First, the statistics. The latest annual figures show there were 24,000 deaths or serious injuries on the roads in 2015 in the UK. A traffic control system that presides over those sorts of figures is still getting something profoundly wrong.

As a driver, when you see a green light, are you watching the road? You are probably watching the light.

One estimate puts the annual cost of accidents at between £15 bllion and £32 billion. In my view most accidents are not accidents; they are events contrived by the rules and design of the road.

As a driver, when you see a green light, are you watching the road? You are probably watching the light.

Driving recently, I was about 20 yards away when lights changed to amber and I thought, shall I put my foot down and try to beat the amber. I knew it would be a long wait at this set of lights.

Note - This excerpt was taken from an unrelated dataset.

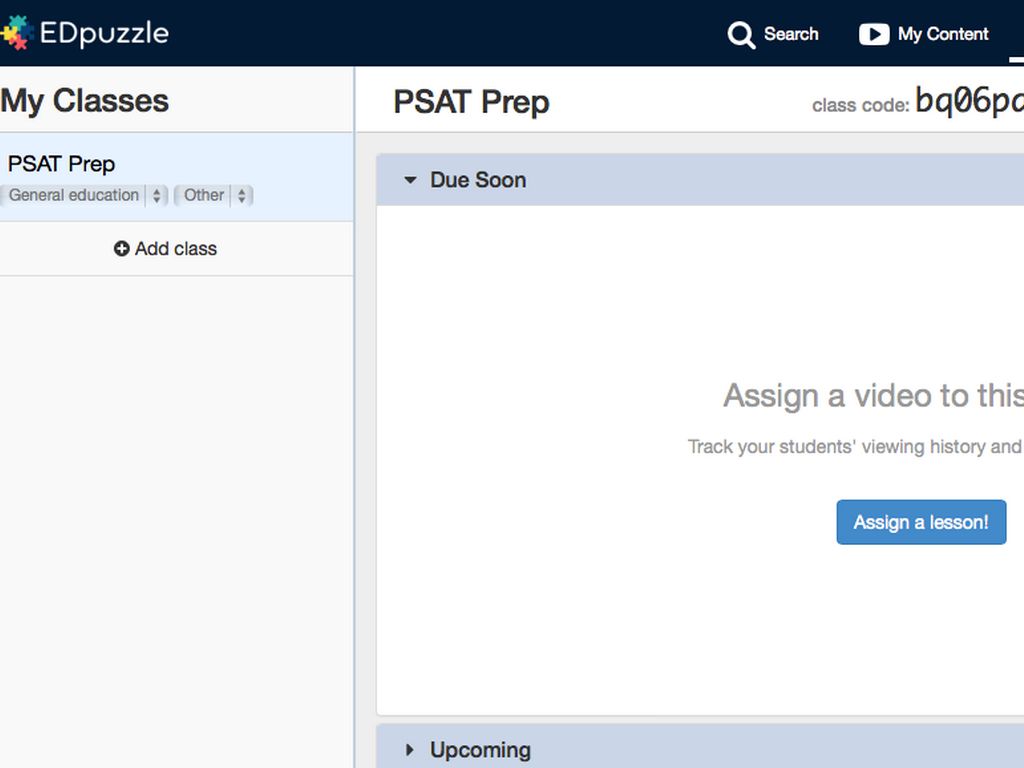Click the Due Soon section header title

[478, 180]
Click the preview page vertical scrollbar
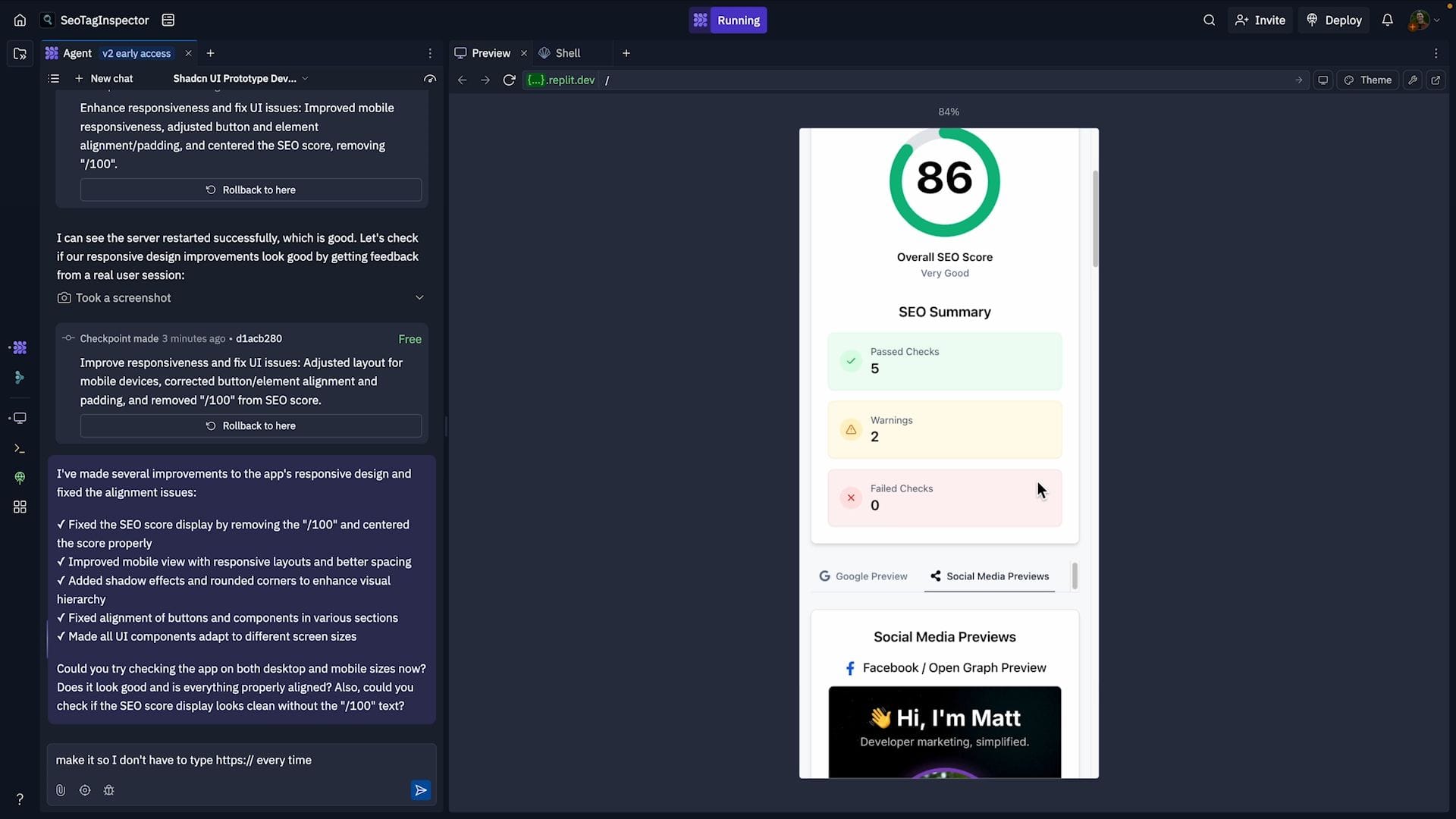1456x819 pixels. pyautogui.click(x=1095, y=220)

Luckily I did not. As I stopped, between the traffic light poles a pedestrian appeared. If I had put my foot down it would have been a disaster.

Instinctively, we want to be kind to each other, especially on the road. When you first meet a stranger, unless you are a mugger, you want to be nice to that stranger.

We all have relationships with strangers in their thousands on the road but road user relationships are corroded and corrupted by the system of control which makes us almost have a greater respect for a traffic light than for a human life.

The unseen spanner in the works is the idea of main-road priority. It was introduced in about 1929 when the authorities were trying to work out how to regulate the new form of locomotion — the motor car.

Main-road priority licenses main-road traffic to plough on regardless of who was there first, including side-road traffic and people on foot waiting to cross.

Driving along a main road do you even notice that mother with a pram on a traffic island trying to cross the road?

The intolerable conflicts that arise, arise purely and simply from this rule of priority.

So what did they do to solve the problem of priority to enable us to cross the road in relative safety? They put up traffic lights to make us "stop to avoid the inconvenience of slowing down", to quote one writer.

If the lights were absent, we would approach slowly and carefully and see what other people were doing and filter through, but the traffic lights make us speed up to beat them.

My solution is to remove the fatal flaw at the heart of the system — the original sin of priority, because once you have removed priority you have removed the need for traffic lights and the need for speed because we are in no rush anymore.

We are not rushing to beat that light. We are not stressed out waiting in a queue that is caused purely by that red light.

Traffic volume can be a drama but volume plus control equals crisis. If you are leaving say, a pop concert in a car, the volume of traffic we can live with. What gets our goat is if we are sitting at a red light for no reason other than that it is red.

Various organisations have put the cost of lost productivity to the UK economy as a result of congestion at £20 billion so in my opinion traffic system reform is a rich source of painless spending cuts.

This is an extract of a longer piece, reprinted with kind permission. For the full essay please see the link in Become An Expert.

You Decide

  1. Do traffic lights cause more harm than good?

Activities

  1. Design a road network for the centre of a fictional town. What would you need to include, and how would you do so?

Word Watch

24,000 deaths or serious injuries on the roads
There were 1,732 deaths and 22,137 serious injuries. Along with this there were 162,340 people slightly injured. But while this may seem bad, the UK actually fares better than most countries, with 2.9 fatalities per 100,000 every year. In the United States the rate is at 10.6, while the worst offender is Libya, with a rate of 73.4, followed by Thailand and Malawi.
Motor car
The exact date for the invention of the car is debatable, but German Karl Benz is usually credited as the most important innovator, creating his prototype in 1885. For several decades, however, cars were unreliable toys rather than a normal means of transport, and it was not until after the second world war that car ownership became common for a normal family.
Traffic lights
As noted by Andrew McLachlan (The Guardian Notes and Queries) the first traffic signal, invented by J.P. Knight, was installed outside the Houses of Parliament in London in 1868. Operated by gas it later exploded, discouraging further development until the era of the internal combustion engine.